Cyclone Idai: Inside the IRC's emergency response

The International Rescue Committee is rapidly scaling up our efforts to reach as many people as possible in Zimbabwe after a powerful storm struck southern Africa.

Photo: NASA via Wikimedia Commons

Cyclone Idai made landfall in Mozambique on Mar. 15, its fierce winds and heavy rains driving inland through Malawi and Zimbabwe. At least 750 people have died as a result of the storm. More than 2.6 million have been affected across the three countries, with homes, businesses and crops inundated by flooding and landslides. Food, clean water, and shelter are the most urgent needs—but many rural areas have been cut off from help.

The IRC is focusing our emergency response on Zimbabwe, where we have worked for more than a decade and have close relationships with many rural communities who have now seen their lives and livelihoods disrupted by flooding.

In the immediate aftermath of the storm, IRC teams navigated damaged roads to provide emergency supplies to people in Chimanimani district, where the cyclone hit hardest, and distributed food in Chiredzi and Chipinge districts.

We have also deployed medical staff and supplies to Chimanimani, where this  week we will focus on delivering water purification supplies. The risk of waterborne disease is extremely high, so we are also deploying a water and sanitation expert to help communities head off outbreaks of cholera and diarrhea. 

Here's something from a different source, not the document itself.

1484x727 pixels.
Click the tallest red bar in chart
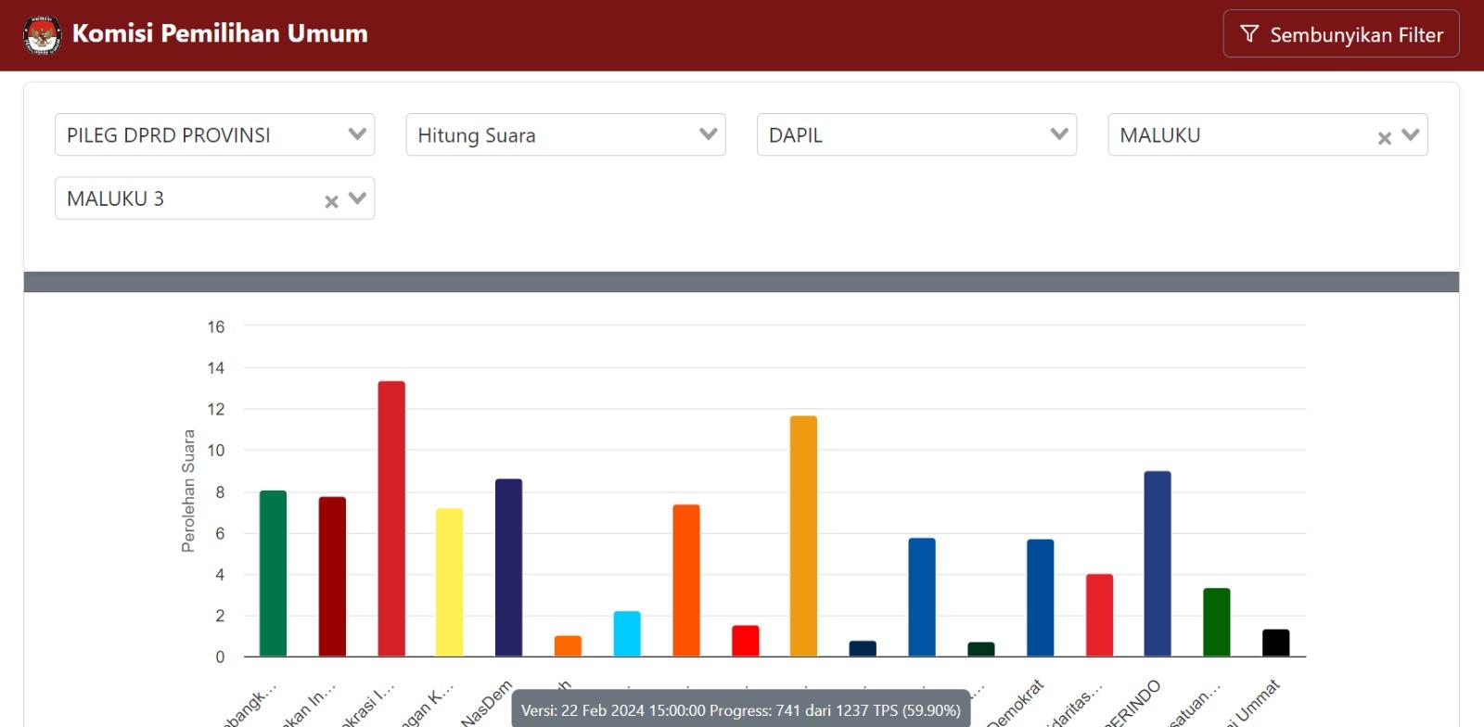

To date, we have managed to provide food and emergency supplies—such as blankets, diapers and soap—to nearly 5,000 people affected by flooding. We plan to more than double that number in the coming week as we continue to scale up our response.

While lifesaving support is the most pressing need, the impact of Cyclone Idai will continue to be felt for months. 

This storm has only compounded the suffering in Zimbabwe, where 5.8 million people were already struggling to get enough to eat as a result of a historic drought and more than a decade of economic decline. The IRC’s work in Zimbabwe is more critical than ever as the country struggles to rebuild.